Monday, 8 June 2009

Day to Reflect

As the results of the European Election come in this will be a day of reflection - and possible ructions in Westminster. Facebook and Twitter are filled with comments, most of which are concerned about the vote for the BNP:
sunny day today. although distressed to be living amongst so many bnp voters

It's a concern that even with all the coverage regarding politics, MP expenses, EEC accounts never balancing et al.....STILL only 35% voted

... is concerned to see that the BNP won two seats in the Euro elections. All main stream parties need to address why this happened ASAP

While other comments reflect a move to the right:
"the reason the bnp have won the seats is because the real british people can see what the future holds for our children -grandchildren if nothing is done to stop it"
This is a day for reflection but not panic. Here are the latest results from the BBC

UK Total MEP Seats

Votes MEPs
Party % +/- % Total +/-
CON 28.6 1.2 24 1
UKIP 17.4 0.5 13 1
LAB 15.3 -7.0 11 -5
LD 13.9 -1.1 10 1
GRN 8.7 2.5 2 0
BNP 6.5 1.4 2 2
PC 0.9 -0.1 1 0
SNP 0 0 0 0
SSP 0 0 0 0
OTH 8.6 2.7 0 0
63 of 69 seats declared.
Result excludes Northern Ireland.

On the basis that only 35% of the population voted, this means that only 2.275% of the population voted BNP, but 65% of the population thought that the whole thing was irrelevant or pointless - or that all MPs and MEPs are corrupt and self-interested.

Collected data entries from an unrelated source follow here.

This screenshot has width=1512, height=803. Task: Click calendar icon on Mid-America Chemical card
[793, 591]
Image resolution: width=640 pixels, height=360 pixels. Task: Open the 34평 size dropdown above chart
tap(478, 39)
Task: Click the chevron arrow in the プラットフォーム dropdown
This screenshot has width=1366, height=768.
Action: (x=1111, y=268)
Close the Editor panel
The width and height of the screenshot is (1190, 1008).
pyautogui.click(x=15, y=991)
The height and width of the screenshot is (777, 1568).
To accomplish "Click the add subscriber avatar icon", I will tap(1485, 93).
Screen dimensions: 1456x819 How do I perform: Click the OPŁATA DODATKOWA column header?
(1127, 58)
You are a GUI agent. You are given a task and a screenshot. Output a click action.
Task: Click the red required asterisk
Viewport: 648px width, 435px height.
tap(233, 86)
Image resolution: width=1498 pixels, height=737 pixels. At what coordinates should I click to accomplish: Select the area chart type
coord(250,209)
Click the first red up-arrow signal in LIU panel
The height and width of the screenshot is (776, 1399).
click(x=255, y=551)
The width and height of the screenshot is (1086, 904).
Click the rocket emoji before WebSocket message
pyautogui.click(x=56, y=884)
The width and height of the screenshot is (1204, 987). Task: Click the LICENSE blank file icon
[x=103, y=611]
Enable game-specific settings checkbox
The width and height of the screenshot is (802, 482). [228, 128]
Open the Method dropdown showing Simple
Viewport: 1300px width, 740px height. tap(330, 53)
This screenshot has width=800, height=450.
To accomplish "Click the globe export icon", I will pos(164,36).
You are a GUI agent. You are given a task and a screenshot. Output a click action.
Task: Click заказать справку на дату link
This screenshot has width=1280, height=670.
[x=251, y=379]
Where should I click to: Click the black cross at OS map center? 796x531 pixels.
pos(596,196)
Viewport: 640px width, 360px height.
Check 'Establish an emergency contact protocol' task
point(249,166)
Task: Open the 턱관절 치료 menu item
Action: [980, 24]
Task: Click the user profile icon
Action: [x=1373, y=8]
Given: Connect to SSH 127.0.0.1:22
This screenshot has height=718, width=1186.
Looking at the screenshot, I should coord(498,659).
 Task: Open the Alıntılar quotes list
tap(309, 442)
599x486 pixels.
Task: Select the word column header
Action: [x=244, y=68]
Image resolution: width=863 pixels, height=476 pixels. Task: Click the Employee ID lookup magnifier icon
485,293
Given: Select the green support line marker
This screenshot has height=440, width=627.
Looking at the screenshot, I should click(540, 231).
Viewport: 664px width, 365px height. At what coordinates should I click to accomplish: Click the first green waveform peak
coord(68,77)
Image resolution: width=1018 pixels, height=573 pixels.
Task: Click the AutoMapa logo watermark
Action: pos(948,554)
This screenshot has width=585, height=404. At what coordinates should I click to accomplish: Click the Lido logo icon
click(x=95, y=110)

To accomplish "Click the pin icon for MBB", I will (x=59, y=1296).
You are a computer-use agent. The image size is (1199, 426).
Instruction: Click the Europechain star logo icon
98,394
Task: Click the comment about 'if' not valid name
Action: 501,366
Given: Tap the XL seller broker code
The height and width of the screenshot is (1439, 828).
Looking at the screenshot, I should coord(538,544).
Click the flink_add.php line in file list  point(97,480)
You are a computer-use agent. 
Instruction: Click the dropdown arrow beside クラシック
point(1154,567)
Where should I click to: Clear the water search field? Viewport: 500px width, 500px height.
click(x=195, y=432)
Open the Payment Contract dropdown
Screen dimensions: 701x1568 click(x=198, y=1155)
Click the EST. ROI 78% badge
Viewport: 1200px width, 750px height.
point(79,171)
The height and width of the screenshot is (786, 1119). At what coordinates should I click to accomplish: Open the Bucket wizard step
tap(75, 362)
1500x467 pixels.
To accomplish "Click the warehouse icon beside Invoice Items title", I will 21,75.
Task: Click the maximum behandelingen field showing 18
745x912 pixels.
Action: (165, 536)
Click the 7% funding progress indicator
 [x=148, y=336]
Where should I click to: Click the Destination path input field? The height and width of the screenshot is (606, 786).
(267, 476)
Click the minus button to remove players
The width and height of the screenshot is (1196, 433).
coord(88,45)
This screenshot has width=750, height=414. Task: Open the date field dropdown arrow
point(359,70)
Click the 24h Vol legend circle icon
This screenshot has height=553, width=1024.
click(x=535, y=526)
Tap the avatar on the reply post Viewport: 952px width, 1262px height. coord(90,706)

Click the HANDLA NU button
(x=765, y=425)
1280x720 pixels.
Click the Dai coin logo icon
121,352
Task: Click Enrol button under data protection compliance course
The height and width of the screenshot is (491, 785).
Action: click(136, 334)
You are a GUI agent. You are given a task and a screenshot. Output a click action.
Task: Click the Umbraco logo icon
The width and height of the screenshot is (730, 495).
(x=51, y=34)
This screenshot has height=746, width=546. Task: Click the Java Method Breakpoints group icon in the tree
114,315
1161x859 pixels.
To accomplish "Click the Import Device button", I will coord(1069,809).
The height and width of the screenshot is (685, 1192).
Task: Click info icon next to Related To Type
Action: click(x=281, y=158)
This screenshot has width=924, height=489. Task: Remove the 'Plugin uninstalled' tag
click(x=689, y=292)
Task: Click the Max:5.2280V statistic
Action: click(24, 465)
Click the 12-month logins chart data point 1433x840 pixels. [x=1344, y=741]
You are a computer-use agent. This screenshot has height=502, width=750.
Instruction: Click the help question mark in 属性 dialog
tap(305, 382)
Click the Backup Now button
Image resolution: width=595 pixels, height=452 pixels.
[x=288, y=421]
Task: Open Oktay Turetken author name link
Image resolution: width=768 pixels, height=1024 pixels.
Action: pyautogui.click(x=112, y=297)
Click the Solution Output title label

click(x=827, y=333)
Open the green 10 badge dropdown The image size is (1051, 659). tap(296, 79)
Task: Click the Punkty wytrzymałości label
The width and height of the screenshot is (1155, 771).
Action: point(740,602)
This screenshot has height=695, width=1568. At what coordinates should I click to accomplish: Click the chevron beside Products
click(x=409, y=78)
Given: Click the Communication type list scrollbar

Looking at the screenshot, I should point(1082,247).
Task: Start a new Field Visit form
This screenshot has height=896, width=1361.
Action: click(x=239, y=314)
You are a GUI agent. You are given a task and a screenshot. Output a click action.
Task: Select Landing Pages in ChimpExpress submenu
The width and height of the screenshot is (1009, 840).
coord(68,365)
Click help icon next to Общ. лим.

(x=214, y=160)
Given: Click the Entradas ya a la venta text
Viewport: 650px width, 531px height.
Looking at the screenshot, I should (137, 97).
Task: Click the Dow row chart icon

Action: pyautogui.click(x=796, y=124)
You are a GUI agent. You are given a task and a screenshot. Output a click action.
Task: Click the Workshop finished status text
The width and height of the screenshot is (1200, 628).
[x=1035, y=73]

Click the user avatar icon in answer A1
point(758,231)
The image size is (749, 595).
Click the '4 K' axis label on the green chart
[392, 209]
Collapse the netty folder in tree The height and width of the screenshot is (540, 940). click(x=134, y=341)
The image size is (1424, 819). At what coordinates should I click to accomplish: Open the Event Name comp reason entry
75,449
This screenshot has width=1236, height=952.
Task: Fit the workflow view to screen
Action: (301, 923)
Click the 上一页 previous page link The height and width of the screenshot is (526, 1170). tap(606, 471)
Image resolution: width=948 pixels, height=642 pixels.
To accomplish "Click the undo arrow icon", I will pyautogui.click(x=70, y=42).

This is an important crisis in British political life but the challenge is not a swing to the radical right wing, but a need to re-establish political integrity and a commitment to genuine public service. The solution is not knifing Gordon in the back, but something more profound - assuming our politicians have the neccessary courage. Let's pray for them all, they're going to need it!

1 comment:

Peter Leeson said...

Of course, a key factor in this was the lack of understanding. Few people understand what the European Parliament is or does: the British press only report the "political correctness gone mad" type information about Europe. Also, there was an extraordinary absence of campaigning. It took me quite some resolution to (1) identify what were the parties for which I could vote and (2) understand what they stood for. Only one campaigner came to my door, that was a Conservative lady who came by on Thursday at 7:30 pm to ask if we had had the opportunity to vote.
How do you vote for people you don't know for an organization you don't understand? It is a shame that none of the politicians considered these elections (or my vote) important enough to publish some kind of plan.